Agriculture, unsurprisingly, has seasonal cycles which drive the supply of food. In addition, technological advances in farming methods have improved agricultural productivity to such an extent that world food production appears to have surpassed the world’s ability to consume it, causing an overall fall in basic food prices.
There have been bear markets in many agricultural markets (note BCOMAG Index chart – Fig:1) and the number of malnourished people in the world has almost halved in the last 10 years. (Asia & South America have improved significantly, whilst Africa has sadly deteriorated)
These falling food prices have also contributed to the benign inflation environment in which Quantitative Easing has been implemented since the ‘Great Financial Crisis’ (GFC). However, that benign food inflation era looks like it is about to change.
The oceans’ waves, currents and tides can sometimes cancel each other out and, on occasion, reinforce each other in an awesome show of power. All three major weather bureaus monitoring the Pacific Ocean have independently determined that the weather pattern known as El Nino has returned. A rising sea surface temperature triggers extreme counter cyclical variations in climate patterns, usually resulting in flooding in dry areas and drought in traditional rainy seasons.

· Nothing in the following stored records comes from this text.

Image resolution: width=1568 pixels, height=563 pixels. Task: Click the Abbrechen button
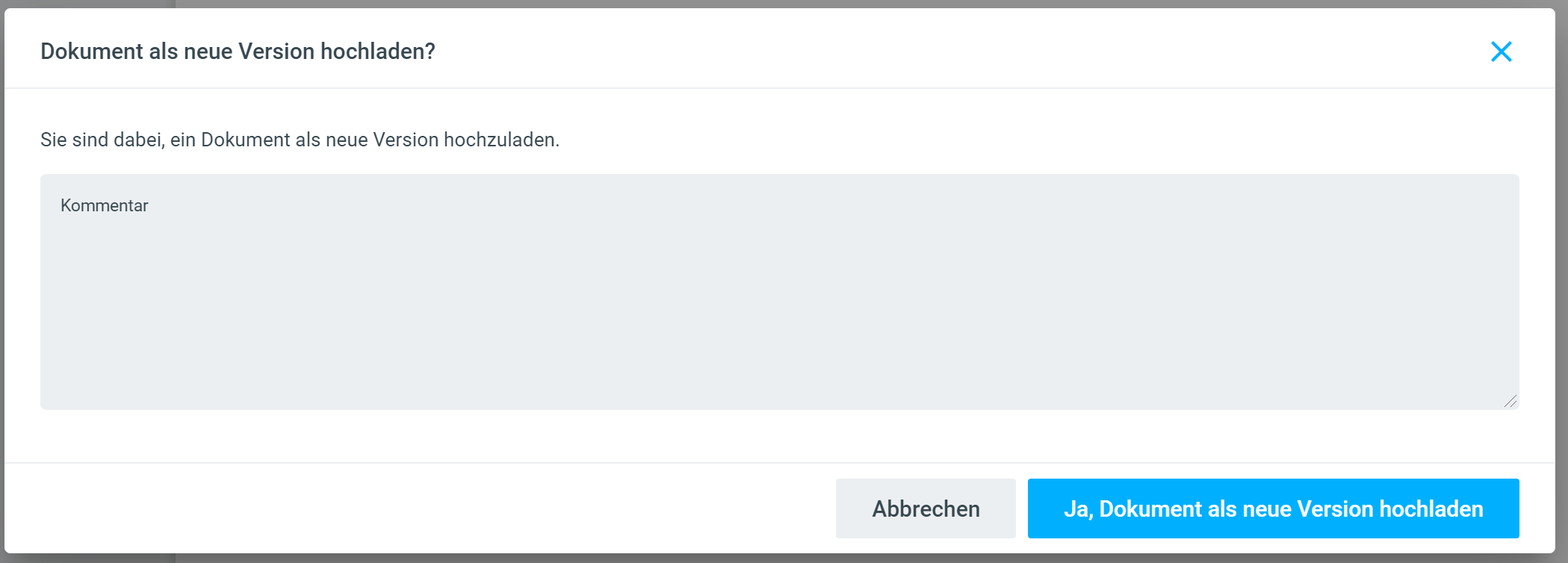coord(925,508)
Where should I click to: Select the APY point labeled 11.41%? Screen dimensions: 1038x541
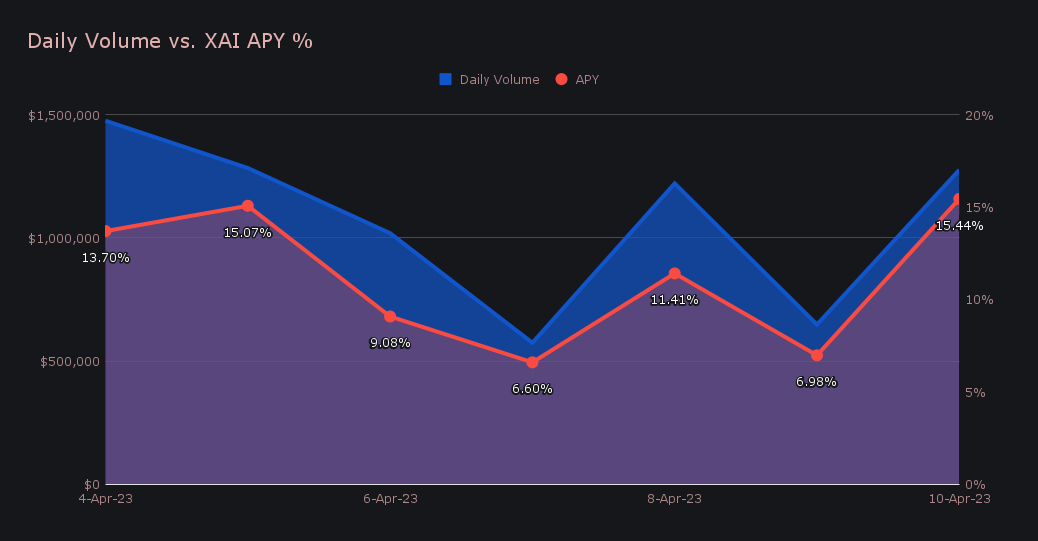674,274
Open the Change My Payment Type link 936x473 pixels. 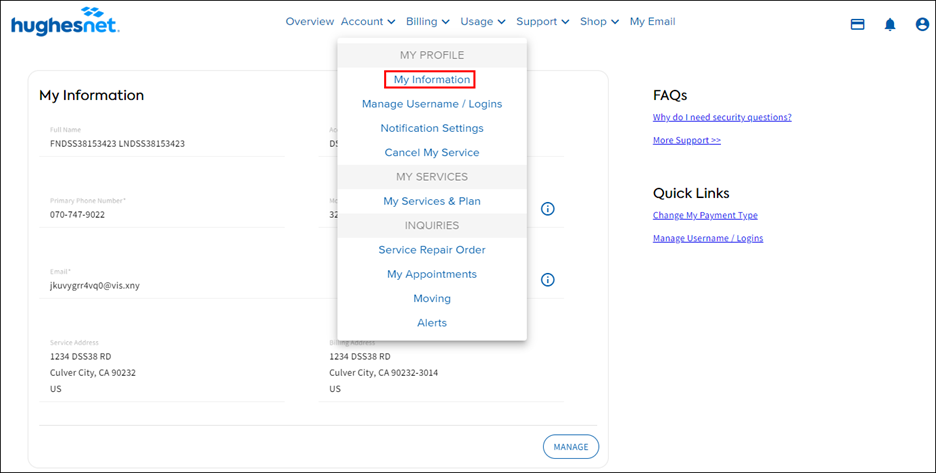click(x=705, y=215)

This obviously plays havoc with agricultural production. It has also led the speculators, with record-large short positions, to start covering those shorts.
The combination of unusual weather and short covering will very likely trigger intermittent bouts of sharp upward moves in food prices. This food price volatility (combined with increasing energy prices) will ultimately globally influence CPIs negatively.
A glance at any broad commodity and equity index will tell you that equities are a lot closer to the top than the bottom and that commodities are a lot closer to the bottom than the top. Perhaps the seven fat years, since the GFC, are over and we are now in for the seven lean years?
“Agricultural prices are driven by the weather, energy prices by politics and metal prices by economics”
(Source: Sandra Gordon - Economist - SA)
The Seven Lean Years?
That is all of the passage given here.